Os líderes das organizações em geral, precisam se preparar para desenvolver soft skills que permitam que seus liderados se sintam à vontade e confiem neles a ponto de poderem expor alguns sentimentos e revelar um pouco mais suas condições de saúde mental. Até aqui houve uma discriminação desses temas por toda sociedade, a saúde/doença mental tem sido tema tabu, porque uma parte da própria sociedade é discriminatória em relação as questões referentes aquelas pessoas reais, que estão por detrás dos seus papeis profissionais. Ainda discriminamos pessoas de cor, pessoas de orientação sexual não tradicional, pessoas com deficiências físicas e fragilidades mentais, pessoas idosas e outras tantas. As organizações ao replicarem tais valores não inclusivos nas suas culturas, limitam os sentimentos de pertença (e, portanto, de confiança e segurança) por parte dos colaboradores, impedindo-os de se sentirem plenamente humanos. Os líderes, incluindo os CEOs, deveriam poder falar de questões referentes a doenças mentais e outros temas, sem mostrarem desconforto, abrindo com isto, um espaço seguro de conversa, pois não podemos cultivar na nossa organização aquilo que não cultivamos pessoalmente (nossa autoestima, autoconfiança e humanidade), e assim, só podemos liderar desde o lugar do medo e do preconceito.

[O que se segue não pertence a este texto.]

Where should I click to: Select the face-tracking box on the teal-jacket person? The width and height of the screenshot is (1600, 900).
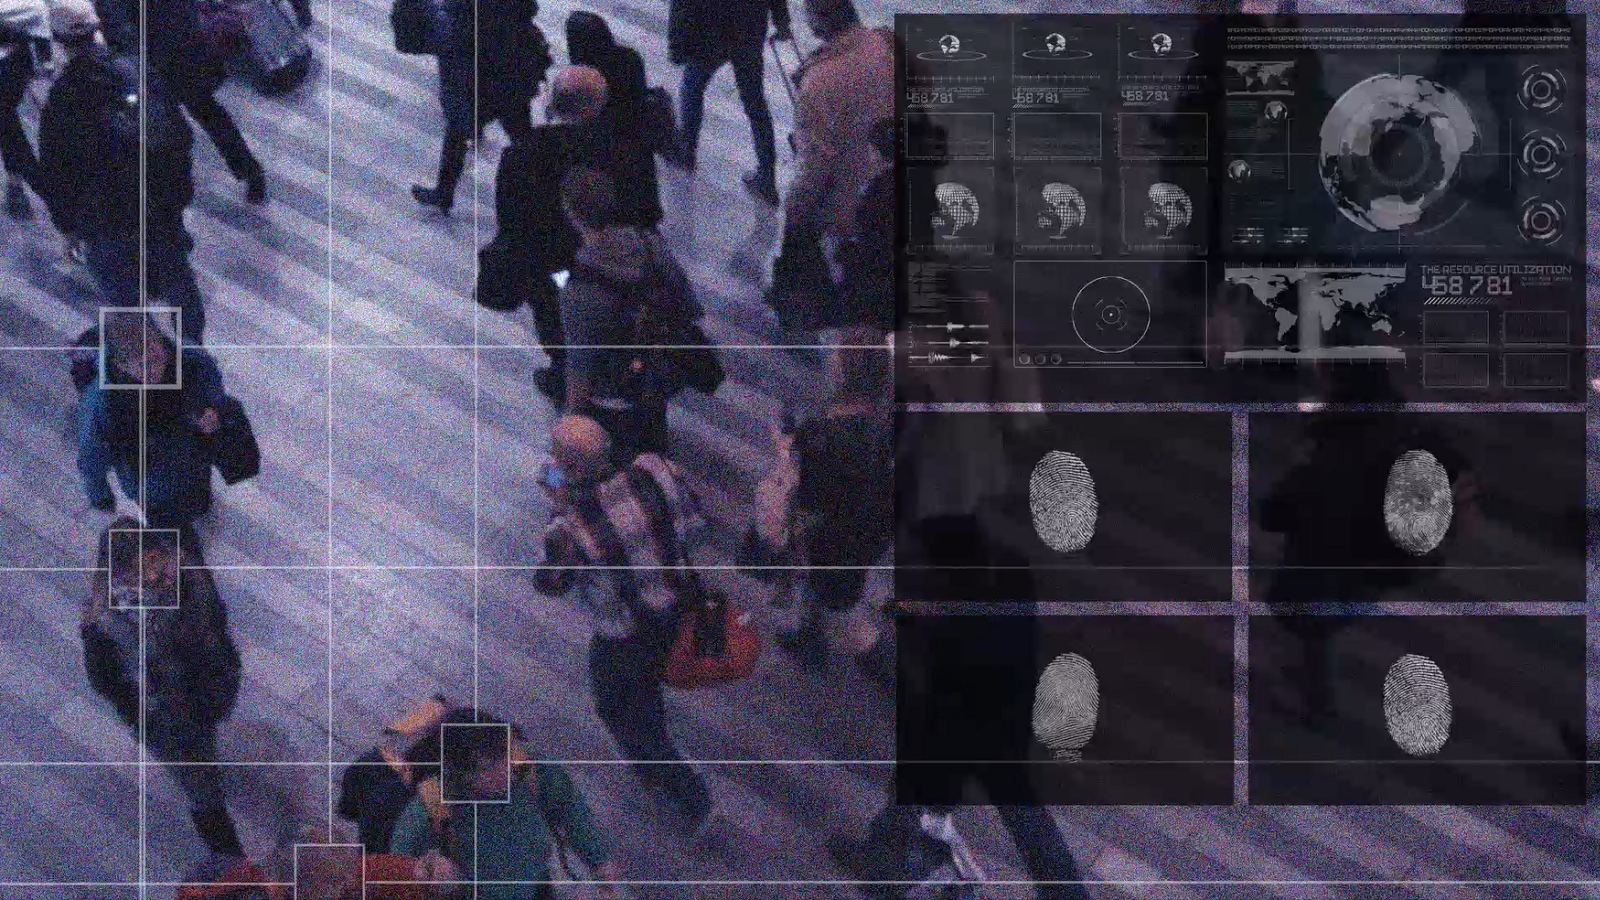[x=140, y=348]
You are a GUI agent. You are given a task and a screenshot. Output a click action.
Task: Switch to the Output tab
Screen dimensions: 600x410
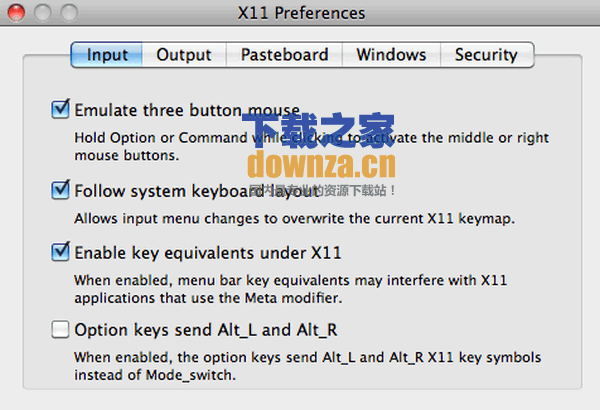coord(184,55)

Vemos alguns ótimos exemplos, organizações aumentando oferta de programas de saúde mental para seus colaboradores, como espaços para conversas em que se demanda produtividade em um ambiente sustentável. Seguramente nesse ambiente haverá um incremento de criatividade, entusiasmo, engajamento, produtividade, o conhecido “ganha-ganha”.

Estamos diante de uma oportunidade de mudança de mindset para os líderes com um desafio para aqueles que sempre colocam produção acima das condições emocionais e pessoais dos colaboradores.

Recebemos o melhor das pessoas, quando oferecemos o melhor para elas e isto se relaciona a um alinhamento de propósitos, ou seja, quando o sentido do trabalho para elas está relacionado ao sentido da organização, seu propósito.

Precisamos que as mudanças a serem feitas no “novo normal” sejam sustentáveis em Saúde Mental.